═══ DATASET RECORDS ═══

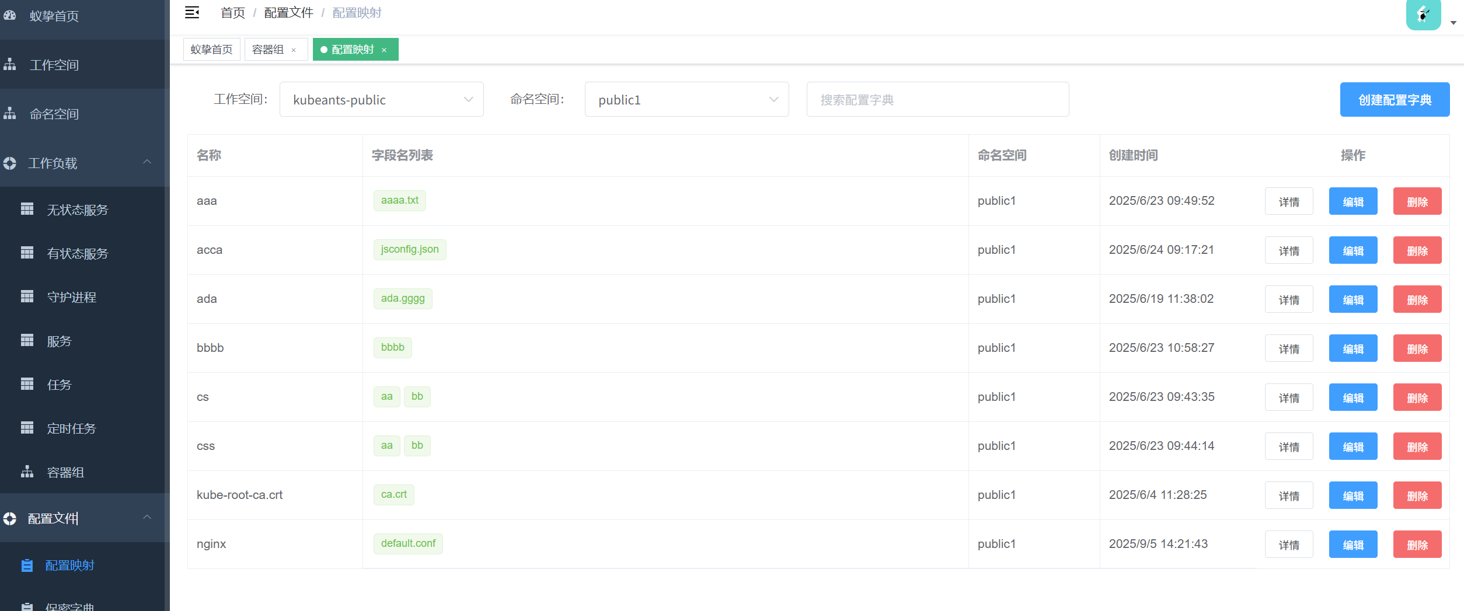Click the 无状态服务 grid icon
The width and height of the screenshot is (1464, 611).
(x=27, y=209)
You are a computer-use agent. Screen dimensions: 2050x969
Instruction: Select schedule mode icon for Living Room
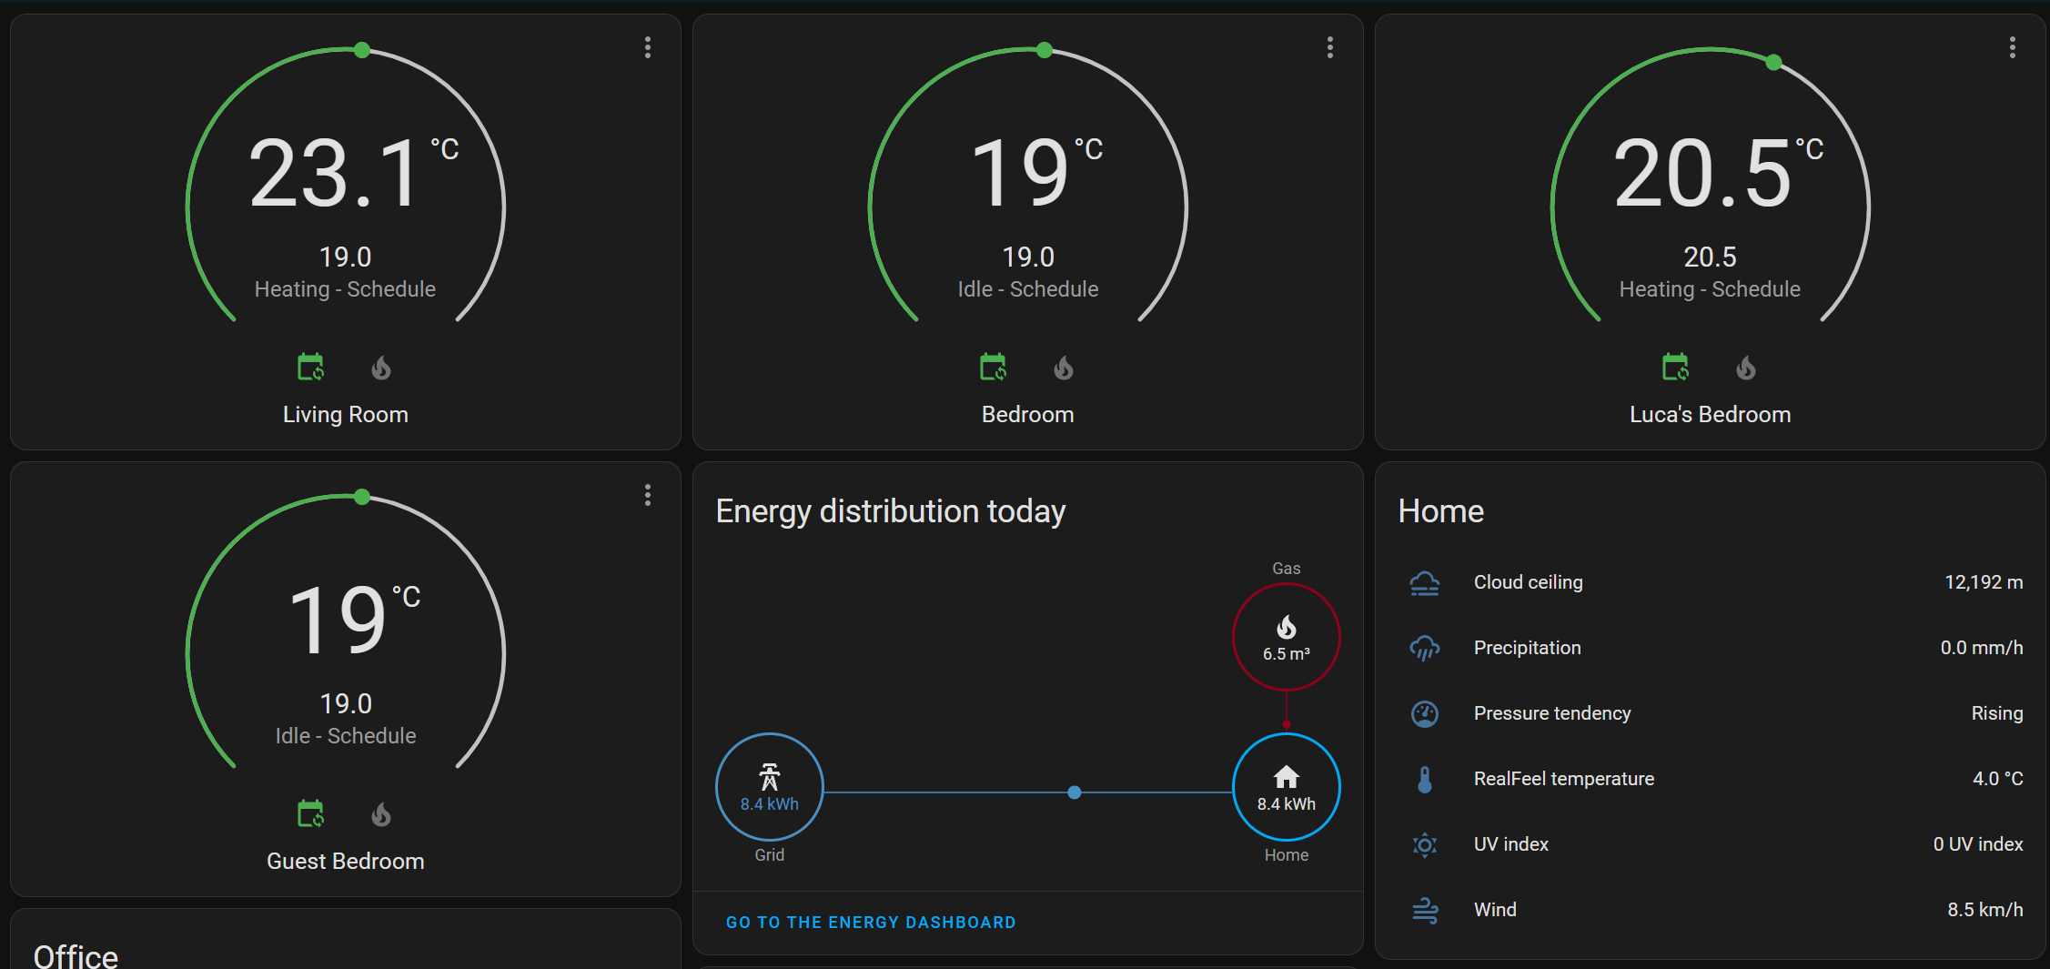(x=310, y=368)
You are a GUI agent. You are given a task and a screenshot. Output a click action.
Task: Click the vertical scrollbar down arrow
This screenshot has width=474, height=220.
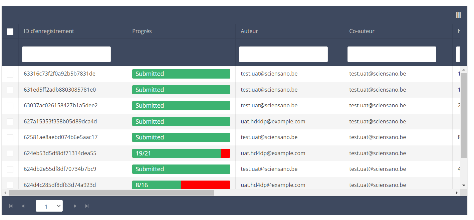coord(464,185)
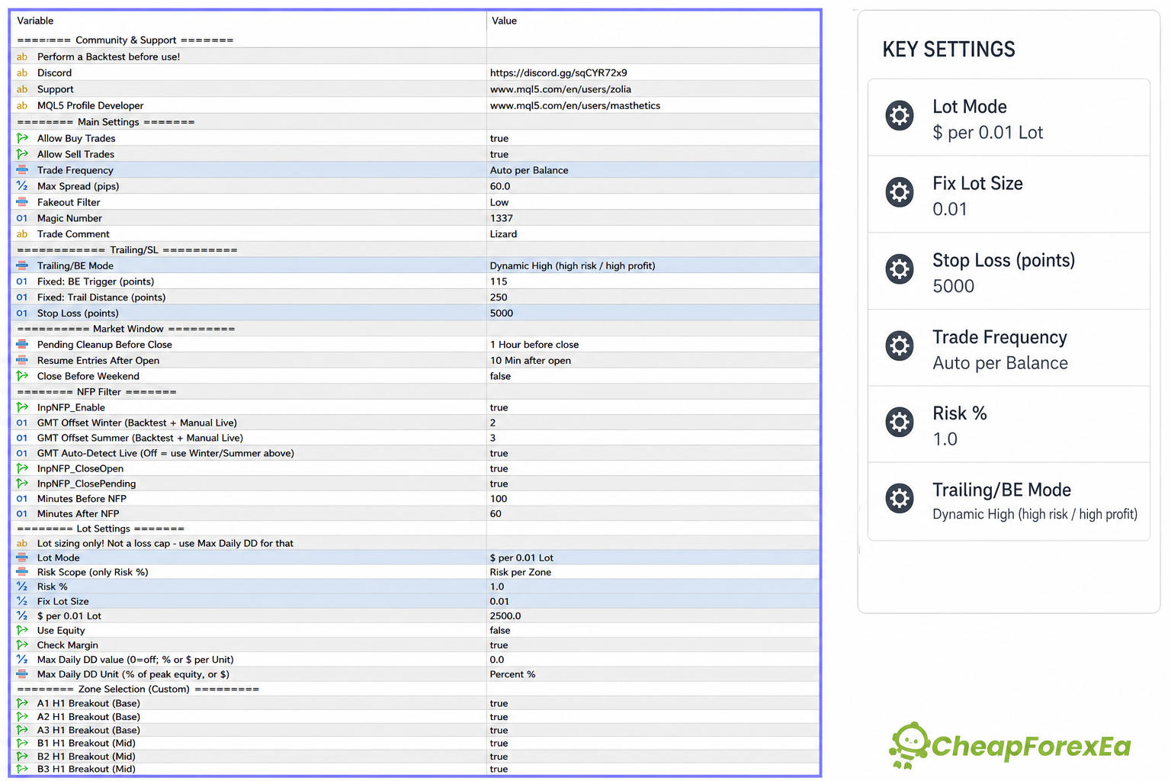
Task: Click the CheapForexEa monkey logo
Action: point(910,745)
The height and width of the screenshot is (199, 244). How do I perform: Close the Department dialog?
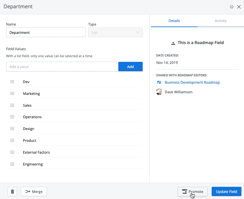pos(239,7)
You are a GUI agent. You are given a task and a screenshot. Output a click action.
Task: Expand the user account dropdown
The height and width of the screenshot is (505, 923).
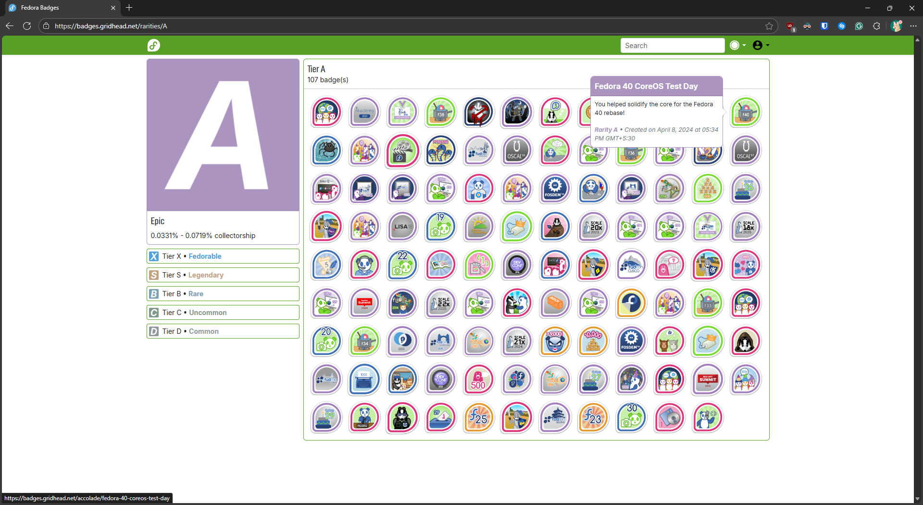[761, 45]
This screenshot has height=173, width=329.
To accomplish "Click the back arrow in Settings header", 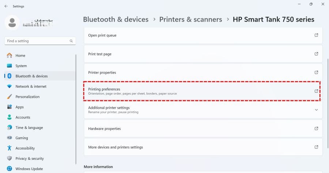I will 6,6.
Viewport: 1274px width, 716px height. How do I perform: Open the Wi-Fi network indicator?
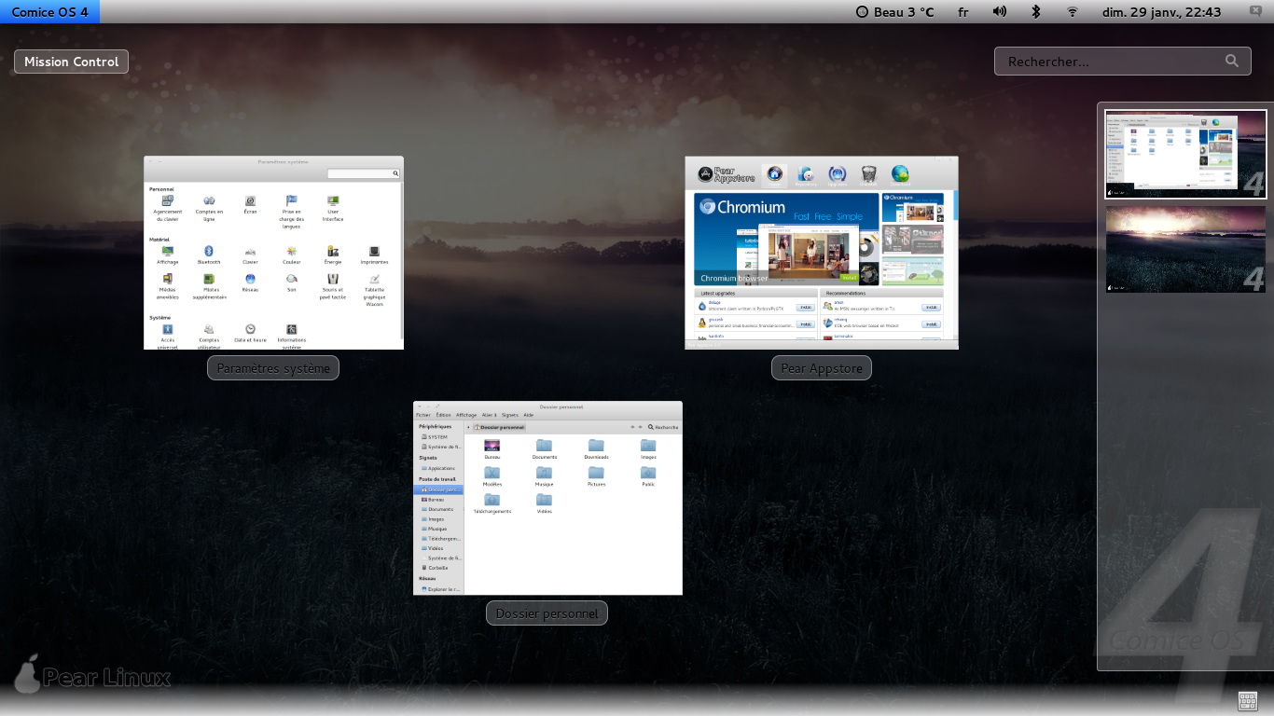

═══

### WHAT IS BEING ASKED
From the line holding "The height and width of the screenshot is (199, 244)." to the line holding "This screenshot has height=173, width=329.", both included, retype the entries above exactly and drop the pictures.

### WRITTEN ANSWER
The height and width of the screenshot is (199, 244). How do I perform: Close the Department dialog?
pos(239,7)
You are a GUI agent. You are given a task and a screenshot. Output a click action.
Task: Expand the user account dropdown
The height and width of the screenshot is (505, 923).
[761, 45]
This screenshot has height=173, width=329.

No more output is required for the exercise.